Critical Perspectives on Cultural Memory and Heritage
Title | Critical Perspectives on Cultural Memory and Heritage PDF eBook |
Author | Veysel Apaydin |
Publisher | |
Total Pages | 315 |
Release | 2020 |
Genre | SOCIAL SCIENCE |
ISBN | 9781787354876 |
"Critical Perspectives on Cultural Memory and Heritage focuses on the importance of memory and heritage for individual and group identity, and for their sense of belonging. It aims to expose the motives and discourses related to the destruction of memory and heritage during times of war, terror, sectarian conflict and through capitalist policies. It is within these affected spheres of cultural heritage where groups and communities ascribe values, develop memories, and shape their collective identity. Chapters in the volume address cultural memory and heritage from six global perspectives and contexts: first, the relationship between cultural memory and heritage; second, the effect of urban development and large infrastructure on heritage; third, the destruction of indigenous heritage; fourth, the destruction of heritage in relation to erasing memory during sectarian violence and conflict; fifth, the impact of policymaking on cultural heritage assets; and sixth, a broad reflection on the destruction, change and transformation of heritage in an epilogue by Cornelius Holtorf, archaeologist and Chair of Heritage Futures at UNESCO. The range of sites discussed in the volume - from Australia, Brazil and Syria, to Bosnia, the UK and Taiwan - make it essential reading for researchers in Museum and Heritage Studies, Archaeology and History seeking a global, comprehensive study of cultural memory and heritage."--Provided by publisher.
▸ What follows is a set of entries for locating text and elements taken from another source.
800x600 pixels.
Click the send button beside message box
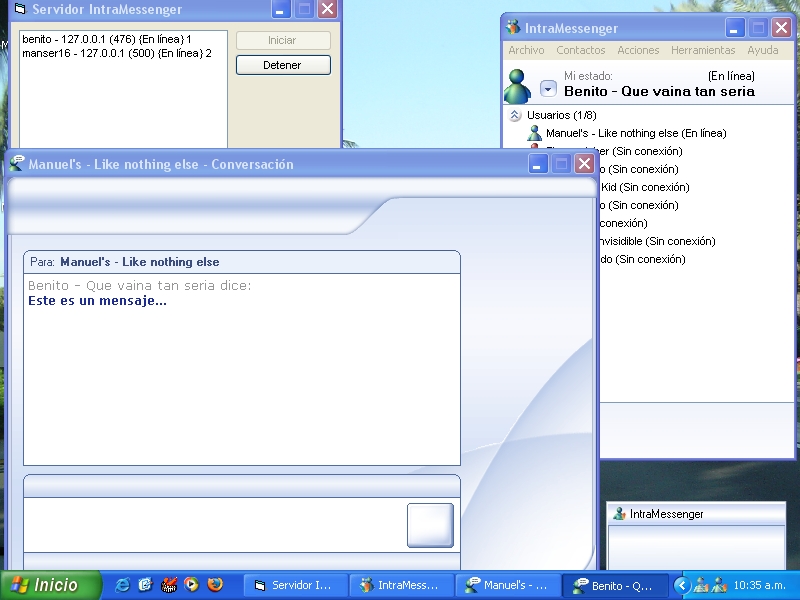(x=430, y=525)
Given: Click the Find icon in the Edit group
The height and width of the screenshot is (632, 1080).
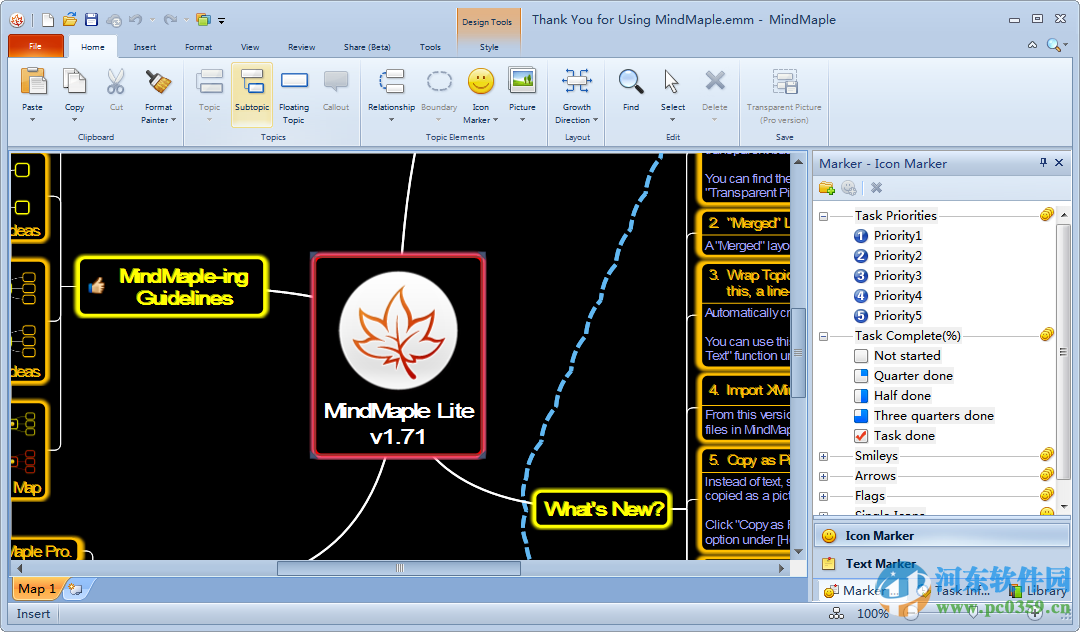Looking at the screenshot, I should pyautogui.click(x=630, y=85).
Cultural Trauma and Collective Identity
Title | Cultural Trauma and Collective Identity PDF eBook |
Author | Jeffrey C. Alexander |
Publisher | Univ of California Press |
Total Pages | 334 |
Release | 2004-03-22 |
Genre | Social Science |
ISBN | 9780520936768 |
In this collaboratively authored work, five distinguished sociologists develop an ambitious theoretical model of "cultural trauma"—and on this basis build a new understanding of how social groups interact with emotion to create new and binding understandings of social responsibility. Looking at the "meaning making process" as an open-ended social dialogue in which strikingly different social narratives vie for influence, they outline a strongly constructivist approach to trauma and apply this theoretical model in a series of extensive case studies, including the Nazi Holocaust, slavery in the United States, and September 11, 2001.
Handbook of Culture and Memory
Title | Handbook of Culture and Memory PDF eBook |
Author | Brady Wagoner |
Publisher | Oxford University Press |
Total Pages | 361 |
Release | 2018 |
Genre | Psychology |
ISBN | 0190230819 |
In 'Handbook of Culture and Memory', an interdisciplinary group of contributors provide new models of the complex interrelationships between people's memory and their social relationships, group stories and history, monuments, rituals and material artifacts.